#### SOURCE MATERIAL
◇ ◇ ◇

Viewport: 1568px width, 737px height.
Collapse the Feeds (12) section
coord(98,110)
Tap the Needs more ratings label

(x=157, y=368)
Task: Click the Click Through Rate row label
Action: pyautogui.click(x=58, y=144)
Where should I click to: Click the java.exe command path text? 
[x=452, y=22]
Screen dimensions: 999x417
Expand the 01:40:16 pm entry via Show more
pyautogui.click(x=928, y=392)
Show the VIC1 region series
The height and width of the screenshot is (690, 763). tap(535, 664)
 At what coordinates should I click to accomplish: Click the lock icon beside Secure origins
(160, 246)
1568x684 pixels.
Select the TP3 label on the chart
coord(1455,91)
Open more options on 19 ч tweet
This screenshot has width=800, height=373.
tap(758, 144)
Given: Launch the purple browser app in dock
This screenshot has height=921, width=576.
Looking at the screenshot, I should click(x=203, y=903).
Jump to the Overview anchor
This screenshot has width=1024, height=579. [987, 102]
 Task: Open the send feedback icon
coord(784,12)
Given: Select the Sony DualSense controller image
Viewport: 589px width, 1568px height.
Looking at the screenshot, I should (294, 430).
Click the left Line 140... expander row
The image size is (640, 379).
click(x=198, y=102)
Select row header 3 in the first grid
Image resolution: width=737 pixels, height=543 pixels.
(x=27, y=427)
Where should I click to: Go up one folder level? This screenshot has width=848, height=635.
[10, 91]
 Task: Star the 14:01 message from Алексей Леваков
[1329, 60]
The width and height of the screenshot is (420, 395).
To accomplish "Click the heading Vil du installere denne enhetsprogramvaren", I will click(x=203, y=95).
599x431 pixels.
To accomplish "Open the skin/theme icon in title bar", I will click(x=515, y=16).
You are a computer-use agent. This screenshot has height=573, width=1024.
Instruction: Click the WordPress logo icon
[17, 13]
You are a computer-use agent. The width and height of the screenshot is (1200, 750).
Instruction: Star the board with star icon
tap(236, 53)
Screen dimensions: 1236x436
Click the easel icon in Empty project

◇ ◇ ◇

#### AIM OF THE TASK
Please transcribe the entire listing precisely.

#### TASK ANSWER
Viewport: 1568px width, 737px height.
Collapse the Feeds (12) section
coord(98,110)
Tap the Needs more ratings label

(x=157, y=368)
Task: Click the Click Through Rate row label
Action: pyautogui.click(x=58, y=144)
Where should I click to: Click the java.exe command path text? 
[x=452, y=22]
Screen dimensions: 999x417
Expand the 01:40:16 pm entry via Show more
pyautogui.click(x=928, y=392)
Show the VIC1 region series
The height and width of the screenshot is (690, 763). tap(535, 664)
 At what coordinates should I click to accomplish: Click the lock icon beside Secure origins
(160, 246)
1568x684 pixels.
Select the TP3 label on the chart
coord(1455,91)
Open more options on 19 ч tweet
This screenshot has width=800, height=373.
tap(758, 144)
Given: Launch the purple browser app in dock
This screenshot has height=921, width=576.
Looking at the screenshot, I should click(x=203, y=903).
Jump to the Overview anchor
This screenshot has width=1024, height=579. [987, 102]
 Task: Open the send feedback icon
coord(784,12)
Given: Select the Sony DualSense controller image
Viewport: 589px width, 1568px height.
Looking at the screenshot, I should (294, 430).
Click the left Line 140... expander row
The image size is (640, 379).
click(x=198, y=102)
Select row header 3 in the first grid
Image resolution: width=737 pixels, height=543 pixels.
(x=27, y=427)
Where should I click to: Go up one folder level? This screenshot has width=848, height=635.
[10, 91]
 Task: Star the 14:01 message from Алексей Леваков
[1329, 60]
The width and height of the screenshot is (420, 395).
To accomplish "Click the heading Vil du installere denne enhetsprogramvaren", I will click(x=203, y=95).
599x431 pixels.
To accomplish "Open the skin/theme icon in title bar", I will click(x=515, y=16).
You are a computer-use agent. This screenshot has height=573, width=1024.
Instruction: Click the WordPress logo icon
[17, 13]
You are a computer-use agent. The width and height of the screenshot is (1200, 750).
Instruction: Star the board with star icon
tap(236, 53)
Screen dimensions: 1236x436
Click the easel icon in Empty project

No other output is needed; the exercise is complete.